Working on the compiler
High-level architecture
The Rustspec compiler intervenes after the regular Rust typechecking, by translating the Rust AST into a stricter hacspec AST, yielding error messages if you're not in the subset.
The hacspec AST then undergoes a typechecking phase that replicates the formal typechecking judgment of hacspec, before being compiled to the proof backends like F* or Coq.
Code organization
The source code for the compiler is located in the language/
folder.
main.rs
is the file containing the driver for the different compiler
passes.
Hacspec AST
The main file of the compiler is rustspec.rs
and it contains the AST
structure.
Types are usually enclosed into Spanned<...>
blocks that attach a location
information to an AST node, thereby providing a way to display beautiful error
message.
Several nodes also contain a Fillable<...>
node standing for information
that is filled by the typechecking phase but that can be left to None
when
building the AST.
Translation from Rust AST
This phase is contained in ast_to_rustspec.rs
. The trickyness of this
translation is that it needs to be aware of certain special names contained
in the structure SpecialNames
. Indeed, while the Rust AST treats the application
enum constructors like function applications, the hacspec AST considers them as
proper injection so we need to distinguish them in the Rust AST. For that, we
need to know all declared enums at this point of the program.
Enums and other SpecialNames
are also defined in the ExternalData
that
contains the signatures and types imported in crates used by the hacspec
program being compiled.
Name resolution
When the translation from Rust AST is finished, the identifiers for all variables inside function bodies are of the following type:
pub enum Ident {
Unresolved(String),
Local(LocalIdent),
TopLevel(TopLevelIdent),
}
More precisely, they are still in the Ident::Unresolved
case. The compiler
pass in name_resolution.rs
resolves the identifiers by linking them to local or global identifiers,
each one having a unique ID. hacspec does not feature De Bruijn variable
handling, instead relying on unique fresh IDs for differentiating local
and global variables from each other.
External data
A hacspec file can never (in principal) be considered alone, as it usually imports at least several other crates like the hacspec standard library. These external crates must pre-populate the typechecking context with the types and function signatures that they define.

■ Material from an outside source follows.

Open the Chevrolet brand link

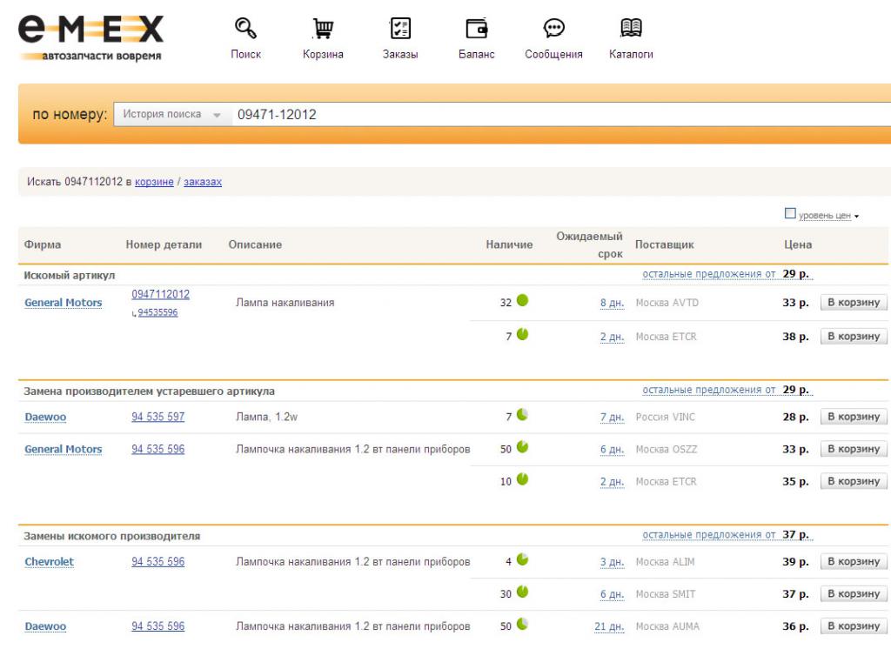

It's the job of hir_to_rustspec.rs
to retrieve this data. The critical
piece of code in this file is the following:
let num_def_ids = crate_store.num_def_ids_untracked(*krate_num);
let def_ids = (0..num_def_ids).into_iter().map(|id| DefId {
krate: *krate_num,
index: DefIndex::from_usize(id),
});
First, we retrieve the number of exported symbols by an external crate using
num_def_ids_untracked
, a function that is specifically labeled
as critical to the hacspec compiler in the Rust compiler codebase. Then,
we manufacture definition IDs for all these exported symbols, relying on the
invariant that they are numbered from 0 to the number of exported symbols
in Rust's compiled crate metadata format.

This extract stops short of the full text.